● **The problem**
Recast the lines from the one containing "You are a computer-use agent. The" up to and including the one containing "point(215,1040)" as a Markdown table with the columns No and Line. Number each line and leave out any blank lines.
Start of Provided data
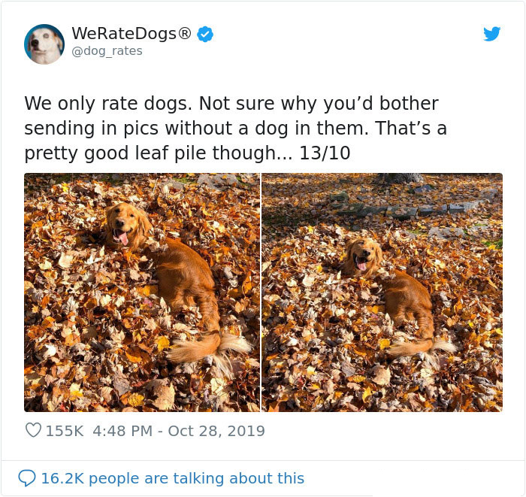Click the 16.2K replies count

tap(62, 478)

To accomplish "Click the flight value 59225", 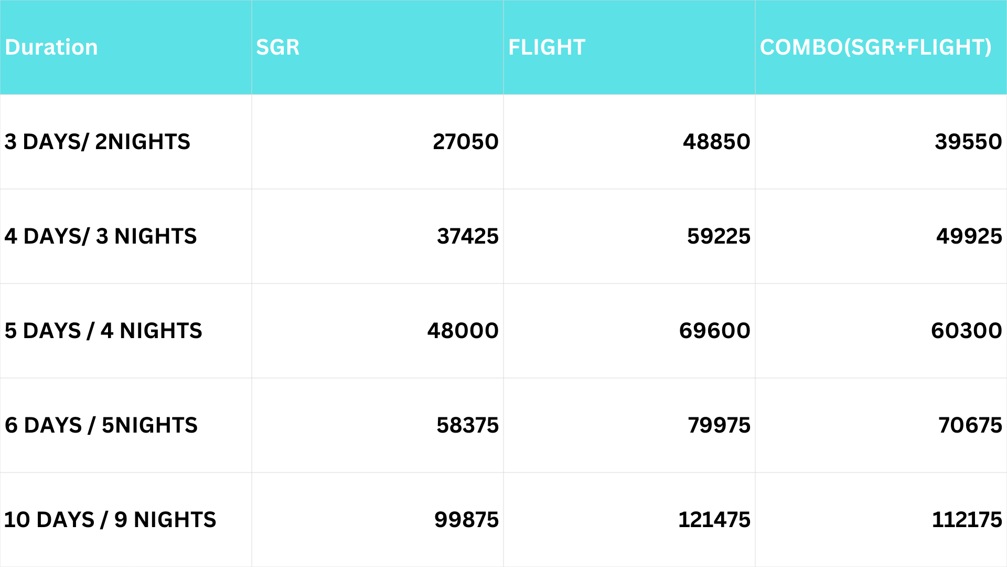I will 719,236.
End of Provided data
Start of Provided data
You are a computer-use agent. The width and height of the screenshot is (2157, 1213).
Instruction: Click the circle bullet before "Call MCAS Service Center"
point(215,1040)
End of Provided data
Start of Provided data
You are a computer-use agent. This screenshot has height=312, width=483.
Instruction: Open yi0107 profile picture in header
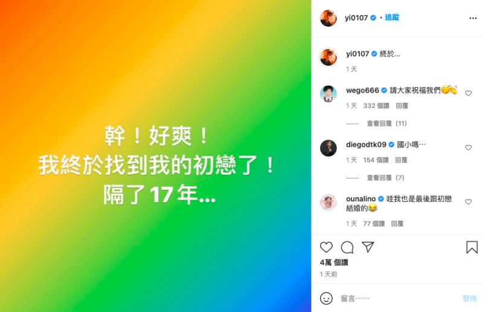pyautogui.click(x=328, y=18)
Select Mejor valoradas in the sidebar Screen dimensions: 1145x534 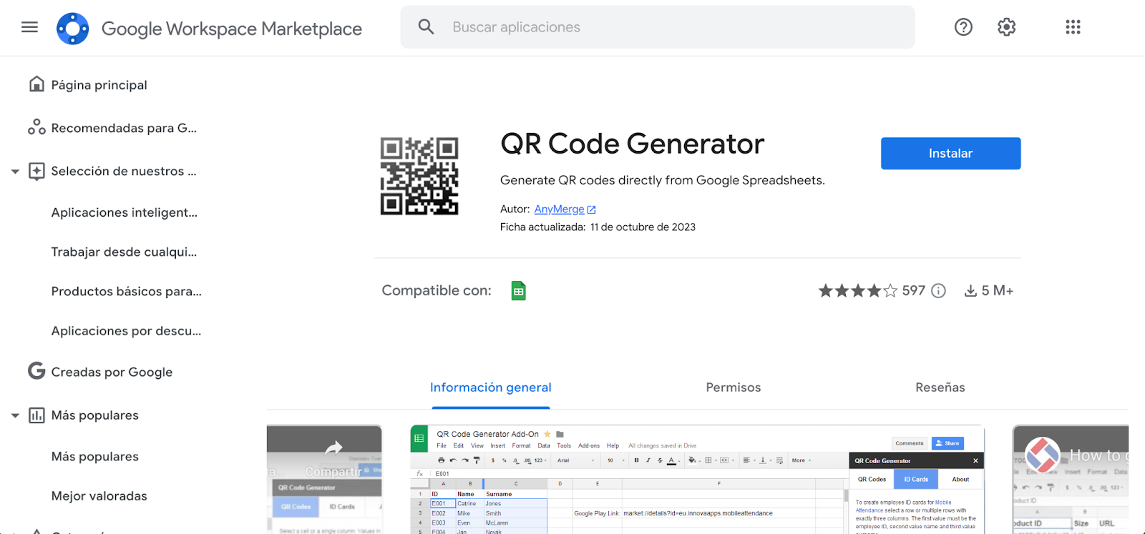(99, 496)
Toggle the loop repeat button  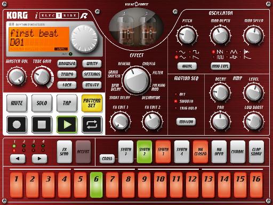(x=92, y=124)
End of Provided data
● **Task output**
| No | Line |
|---|---|
| 1 | You are a computer-use agent. The width and height of the screenshot is (2157, 1213). |
| 2 | Instruction: Click the circle bullet before "Call MCAS Service Center" |
| 3 | point(215,1040) |